**Exercise text:**
The decontamination room should ideally be separate from the clinical rooms. The decon room should consist of a set down area for dirty items, a handwashing sink, an instrument washing sink, ultrasonic bath (if required) rinsing sink/bowl, washer-disinfector, illuminated magnifier for inspection, autoclave/s and a packaging and storage area for clean instruments. If the entire process is followed accordingly then it should be that the dirty/clean instruments are separated and as far from each other as possible. When nurses are handling the instruments at each process, they will change their gloves to stop them from getting contaminated again. The air flow system should ensure that any aerosols or airborne disease are going further away from the clean side. Autoclaves are to be placed away from the dirty zones. The worktops should be sealed and smooth so that it is easily wipeable. Furthermore, the zones should be labelled clean/dirty. Decontamination How should handpieces be decontaminated?

**Supplied data:**
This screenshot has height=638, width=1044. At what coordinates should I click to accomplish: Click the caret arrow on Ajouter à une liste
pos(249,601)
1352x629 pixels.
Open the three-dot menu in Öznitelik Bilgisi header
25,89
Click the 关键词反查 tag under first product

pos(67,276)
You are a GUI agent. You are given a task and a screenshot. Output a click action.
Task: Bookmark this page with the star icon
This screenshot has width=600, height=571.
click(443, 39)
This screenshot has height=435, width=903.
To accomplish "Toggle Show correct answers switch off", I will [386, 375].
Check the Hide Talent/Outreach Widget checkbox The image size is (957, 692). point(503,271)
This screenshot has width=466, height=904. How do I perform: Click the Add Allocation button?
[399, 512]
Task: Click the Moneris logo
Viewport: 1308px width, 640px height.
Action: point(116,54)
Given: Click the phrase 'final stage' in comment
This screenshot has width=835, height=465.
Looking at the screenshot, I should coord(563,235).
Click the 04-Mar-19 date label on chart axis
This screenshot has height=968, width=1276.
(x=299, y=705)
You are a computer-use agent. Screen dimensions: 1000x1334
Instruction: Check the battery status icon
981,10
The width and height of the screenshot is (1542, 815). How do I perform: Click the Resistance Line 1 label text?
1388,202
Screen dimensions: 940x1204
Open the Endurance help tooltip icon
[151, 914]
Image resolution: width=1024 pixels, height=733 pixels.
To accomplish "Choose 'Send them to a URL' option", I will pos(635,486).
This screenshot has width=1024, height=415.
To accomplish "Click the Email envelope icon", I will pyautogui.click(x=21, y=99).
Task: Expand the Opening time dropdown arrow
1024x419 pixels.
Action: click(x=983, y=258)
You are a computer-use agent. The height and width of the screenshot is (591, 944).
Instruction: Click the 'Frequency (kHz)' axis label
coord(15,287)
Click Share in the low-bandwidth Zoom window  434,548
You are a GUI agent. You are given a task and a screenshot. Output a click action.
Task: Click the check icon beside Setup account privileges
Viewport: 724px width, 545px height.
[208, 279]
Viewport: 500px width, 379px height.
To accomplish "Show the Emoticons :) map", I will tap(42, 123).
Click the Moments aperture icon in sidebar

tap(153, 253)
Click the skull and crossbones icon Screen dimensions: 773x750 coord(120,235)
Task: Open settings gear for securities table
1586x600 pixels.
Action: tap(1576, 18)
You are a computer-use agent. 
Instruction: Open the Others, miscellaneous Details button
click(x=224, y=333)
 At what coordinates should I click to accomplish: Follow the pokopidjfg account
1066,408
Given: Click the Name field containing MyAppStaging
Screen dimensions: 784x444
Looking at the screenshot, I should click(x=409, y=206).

**To do:**
a. Translate this sentence from the passage on the decontamination room into Spanish: "Autoclaves are to be placed away from the dirty zones."
b. Write the next part of the text about the decontamination room, picking up after its final line.

**Your responses:**
a. Los autoclaves deben colocarse lejos de las zonas sucias.

b.
For handpieces the manufacturer’s instructions should always be followed to prolong the life of the handpieces. With the autoclaves available these days, it is accepted that handpieces cannot be fully sterilised, as we can’t fully eliminate the risk, we must therefore try to control the risk of cross-infection and try reducing it as much as possible. All handpieces must undergo cleaning in a suitable cleaning agent, lubrication according to the manufacturer’s instructions and sterilisation. How should dental hand instruments be decontaminated? Firstly, some washers are handpiece friendly, but it depends on the manufacturer’s instructions. Nonetheless, the hand instruments should be placed in the washer disinfector in such a way that the instruments do not overlap each other. This is so they can go through the full effect of the washing and disinfection cycle. They usually go through 5 stages throughout the process which involve cleaning and disinfection. The 5 stages are as follows; flush, wash, rinse, thermal disinfection and then drying. These stages cannot be altered or missed out. The dental nurse’s job throughout this process is to ensure that all the water and detergents required are full and to load the container in the correct manner wearing full PPE. There is another way to decontaminate instruments before being placed in the autoclave although it is not as effective as the washer disinfector. It’s called the ultrasonic bath. If the instrument is covered in visible contaminants and blood, then the instruments should be soiled in a detergent for a while and then rinsed before being placed within the ultrasonic bath. Items that have a hinge must be opened and assembled items should be de-assembled before being placed in the bath.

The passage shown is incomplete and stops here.